| REQUIREMENT |
Only lines holding "will" are wanted; copy each of them from the records below.

--- PROVIDED RECORDS Enclosed Below ---

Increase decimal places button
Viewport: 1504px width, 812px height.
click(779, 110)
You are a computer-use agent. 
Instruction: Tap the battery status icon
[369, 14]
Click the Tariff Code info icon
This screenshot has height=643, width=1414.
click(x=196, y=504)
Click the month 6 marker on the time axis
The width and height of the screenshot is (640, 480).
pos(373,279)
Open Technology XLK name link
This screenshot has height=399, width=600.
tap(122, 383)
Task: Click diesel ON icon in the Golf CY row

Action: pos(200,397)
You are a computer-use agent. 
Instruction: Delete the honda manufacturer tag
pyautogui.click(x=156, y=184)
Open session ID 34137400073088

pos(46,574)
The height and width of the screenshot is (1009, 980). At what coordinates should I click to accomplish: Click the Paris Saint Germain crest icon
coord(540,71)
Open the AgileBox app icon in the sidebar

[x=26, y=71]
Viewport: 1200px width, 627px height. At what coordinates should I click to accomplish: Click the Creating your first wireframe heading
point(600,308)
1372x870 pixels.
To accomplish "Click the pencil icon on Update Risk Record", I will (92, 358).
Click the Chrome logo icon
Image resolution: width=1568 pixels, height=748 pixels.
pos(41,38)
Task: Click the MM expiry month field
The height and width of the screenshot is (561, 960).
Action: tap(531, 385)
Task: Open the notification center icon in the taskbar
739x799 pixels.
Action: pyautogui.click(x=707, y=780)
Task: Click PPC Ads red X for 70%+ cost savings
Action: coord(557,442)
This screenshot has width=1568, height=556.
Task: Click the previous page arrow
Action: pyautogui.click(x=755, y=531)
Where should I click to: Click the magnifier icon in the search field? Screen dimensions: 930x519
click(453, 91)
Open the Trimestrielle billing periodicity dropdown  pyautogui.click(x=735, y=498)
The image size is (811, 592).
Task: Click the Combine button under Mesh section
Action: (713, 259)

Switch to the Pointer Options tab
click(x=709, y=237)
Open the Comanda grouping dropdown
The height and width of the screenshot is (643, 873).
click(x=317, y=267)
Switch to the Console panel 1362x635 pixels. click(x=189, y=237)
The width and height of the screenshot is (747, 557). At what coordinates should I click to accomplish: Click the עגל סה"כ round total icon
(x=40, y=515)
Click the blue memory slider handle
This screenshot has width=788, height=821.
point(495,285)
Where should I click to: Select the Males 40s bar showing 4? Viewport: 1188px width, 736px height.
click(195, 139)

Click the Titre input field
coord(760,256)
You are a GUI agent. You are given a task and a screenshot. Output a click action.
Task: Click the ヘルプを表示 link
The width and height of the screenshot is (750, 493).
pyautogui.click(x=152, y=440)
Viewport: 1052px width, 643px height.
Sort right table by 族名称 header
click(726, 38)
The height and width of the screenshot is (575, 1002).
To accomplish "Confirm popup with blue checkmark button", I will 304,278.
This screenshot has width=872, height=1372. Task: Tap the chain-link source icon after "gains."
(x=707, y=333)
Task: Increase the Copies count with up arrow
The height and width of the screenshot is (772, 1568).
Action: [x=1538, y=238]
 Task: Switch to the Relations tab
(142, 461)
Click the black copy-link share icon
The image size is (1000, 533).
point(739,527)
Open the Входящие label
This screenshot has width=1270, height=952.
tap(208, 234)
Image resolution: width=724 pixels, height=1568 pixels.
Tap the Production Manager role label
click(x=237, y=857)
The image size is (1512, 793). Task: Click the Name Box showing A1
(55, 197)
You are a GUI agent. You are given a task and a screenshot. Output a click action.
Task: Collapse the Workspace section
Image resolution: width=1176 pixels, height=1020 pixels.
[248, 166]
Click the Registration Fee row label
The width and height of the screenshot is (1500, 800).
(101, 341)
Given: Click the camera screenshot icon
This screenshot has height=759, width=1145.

--- End of Enclosed PROVIDED RECORDS ---

| REPLY |
To accomplish "Click the pencil icon on Update Risk Record", I will (92, 358).
To accomplish "Confirm popup with blue checkmark button", I will 304,278.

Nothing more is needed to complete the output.